How to Deploy an EKS Cluster with Pulumi (Python)
Deploy a production-ready Amazon EKS cluster in typed Python using the pulumi_eks component, wiring managed node groups, OIDC/IRSA, and a kubeconfig output. This walk-through is part of the AWS Provider Deep Dive within Pulumi Patterns & Provider Management, and it assumes the credential and state foundations covered there.
EKS is one of the highest-value targets for Pulumi Python: an EKS cluster is dozens of interdependent resources (VPC, IAM roles, control plane, node groups, OIDC provider, security groups), and managing them through a typed program means you get IDE completion, mypy validation, and pytest coverage instead of a sprawling HCL module. The pulumi_eks package wraps the raw pulumi_aws resources into a single high-level Cluster component, so most of the wiring is handled for you while still letting you drop down to the underlying resources when needed.
Prerequisites
- Python 3.9+ with a virtual environment activated.
pulumi>=3.100,pulumi-aws>=6.0,pulumi-eks>=2.0, andpulumi-kubernetes>=4.0pinned inrequirements.txt(orpyproject.toml).- AWS credentials resolvable by the provider (an assumed role or OIDC session—never static keys committed to source).
- IAM permissions for the deploying principal covering
eks:*,ec2:*(VPC/subnet/security-group),iam:CreateRole/AttachRolePolicy/CreateOpenIDConnectProvider, andautoscaling:*. kubectlinstalled locally to verify the EKS cluster after deployment.- A stack initialized and the region set:
pulumi stack init dev && pulumi config set aws:region us-east-1.
CLI: Verify the toolchain and credentials before deploying.
python -c "import pulumi_eks, pulumi_aws; print('ok')" aws sts get-caller-identity
Implementation
1. Define typed cluster configuration
Drive the EKS cluster shape from a frozen dataclass so every knob is validated and discoverable, rather than passing loose keyword arguments. Pull secrets and environment-specific values from Pulumi config where appropriate.
# config.py
# CLI: pulumi config set eks:minNodes 2
from __future__ import annotations
from dataclasses import dataclass, field
from typing import Sequence
import pulumi
@dataclass(frozen=True)
class EksConfig:
name: str
instance_type: str = "t3.medium"
min_size: int = 2
max_size: int = 4
desired_size: int = 2
k8s_version: str = "1.30"
tags: dict[str, str] = field(default_factory=dict)
def load_eks_config() -> EksConfig:
"""Build a typed EKS config from Pulumi stack configuration."""

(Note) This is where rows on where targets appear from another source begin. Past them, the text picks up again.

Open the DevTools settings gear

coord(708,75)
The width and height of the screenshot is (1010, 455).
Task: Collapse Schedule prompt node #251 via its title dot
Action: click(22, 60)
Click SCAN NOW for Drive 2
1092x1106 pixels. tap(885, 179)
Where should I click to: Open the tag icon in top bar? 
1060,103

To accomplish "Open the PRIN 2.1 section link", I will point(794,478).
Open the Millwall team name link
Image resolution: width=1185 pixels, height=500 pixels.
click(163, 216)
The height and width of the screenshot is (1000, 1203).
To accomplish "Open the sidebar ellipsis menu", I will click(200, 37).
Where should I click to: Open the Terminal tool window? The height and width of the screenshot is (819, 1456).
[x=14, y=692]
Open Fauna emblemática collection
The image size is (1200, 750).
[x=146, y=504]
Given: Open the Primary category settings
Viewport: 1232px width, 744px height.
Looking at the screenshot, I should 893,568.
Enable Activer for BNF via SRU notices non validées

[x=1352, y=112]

cfg = pulumi.Config("eks")
return EksConfig(
name=cfg.get("name") or "app",
instance_type=cfg.get("instanceType") or "t3.medium",
min_size=cfg.get_int("minNodes") or 2,
max_size=cfg.get_int("maxNodes") or 4,
desired_size=cfg.get_int("desiredNodes") or 2,
k8s_version=cfg.get("k8sVersion") or "1.30",
tags={"managed-by": "pulumi", "stack": pulumi.get_stack()},
)
# Provider note: the AWS region comes from `aws:region`, not this dataclass.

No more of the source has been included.